The research found that Russia was the biggest importer of embodied emissions in meat over that period, mostly coming from Brazil and Argentina. It said Russia consumed more emissions than it produced.
Internal trade flows of emissions between European countries were also revealed by the study, whose results were published last week in Institute of Physics Publishing's journal Environmental Research Letters.
The researchers—from the Carnegie Institution for Science, the University of Siena and University of California Irvine—found that direct emissions of CH4 and N2O from livestock worldwide represent around 9% of total anthropogenic GHG emissions.
The analyzed data from 237 countries showed that during the period 1990-2010, 36.1 metric tonnes (Mt) of CO2-equivalent (CO2-eq) emissions were related to meat produced in one country and consumed in a another country.
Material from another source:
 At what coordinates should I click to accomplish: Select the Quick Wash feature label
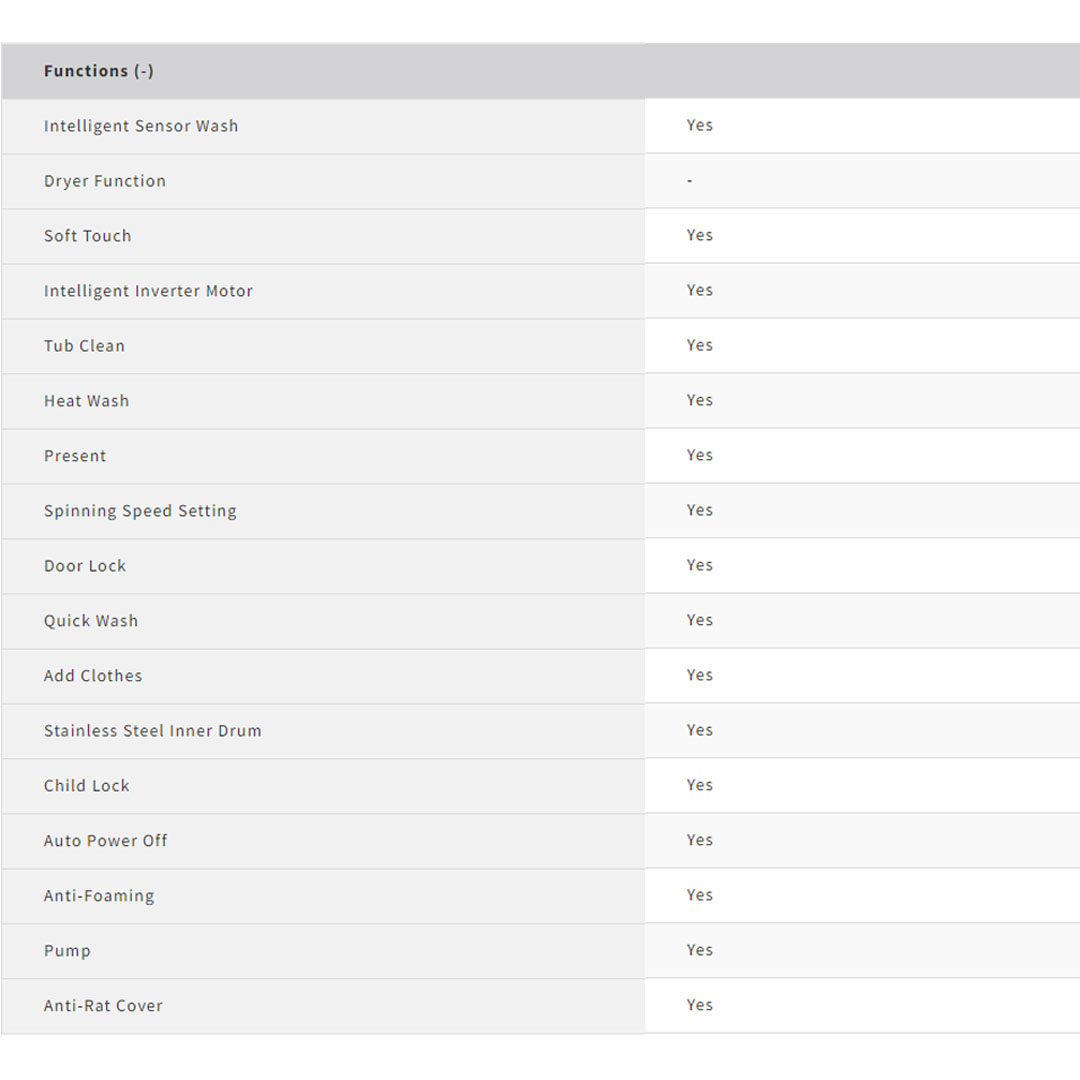pyautogui.click(x=91, y=621)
The largest amounts of embodied emissions were from beef (26.7 Mt of CO2-eq), pork (7.3 Mt of CO2-eq) and chicken (2.1 Mt of CO2-eq).
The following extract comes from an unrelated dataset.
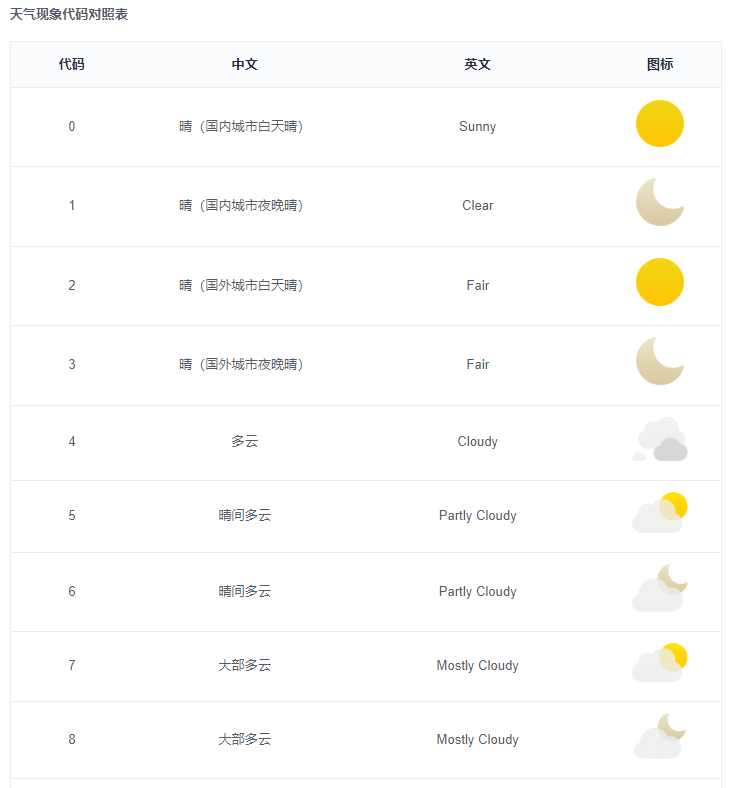
Task: Click the code 6 "Partly Cloudy" text
Action: (477, 592)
In Europe, meat exported by France to Italy and Greece embodied 1.4 Mt and 1.2 Mt of CO2-eq emissions, respectively, and meat imported by Italy from Poland, Germany and Netherlands embodied 0.7, 0.6, and 0.7 Mt of CO2-eq emissions, respectively.
"Our analysis of livestock emissions embodied in the international trade of meat highlights the regional variation in emissions intensities and quantifies a significant barrier to effective regional and national policies regulating livestock emissions. A developing country, for example, may lack specific infrastructure and therefore emit large amounts of GHGs when producing meat from livestock. These emissions can be increased when demand from more developed countries is placed on this country to produce more meat. At the moment, all existing policies neglect any emissions embodied in trade, so countries are not accounting for the emissions they may be causing in other countries," said lead researcher Dario Caro, of the Carnegie Institution for Science (Stanford) and the University of Siena.
He said their study focused on the direct non-CO2 emissions released from live breeding animals and that indirect CO2 emissions embedded in the life cycle of meat products were not included.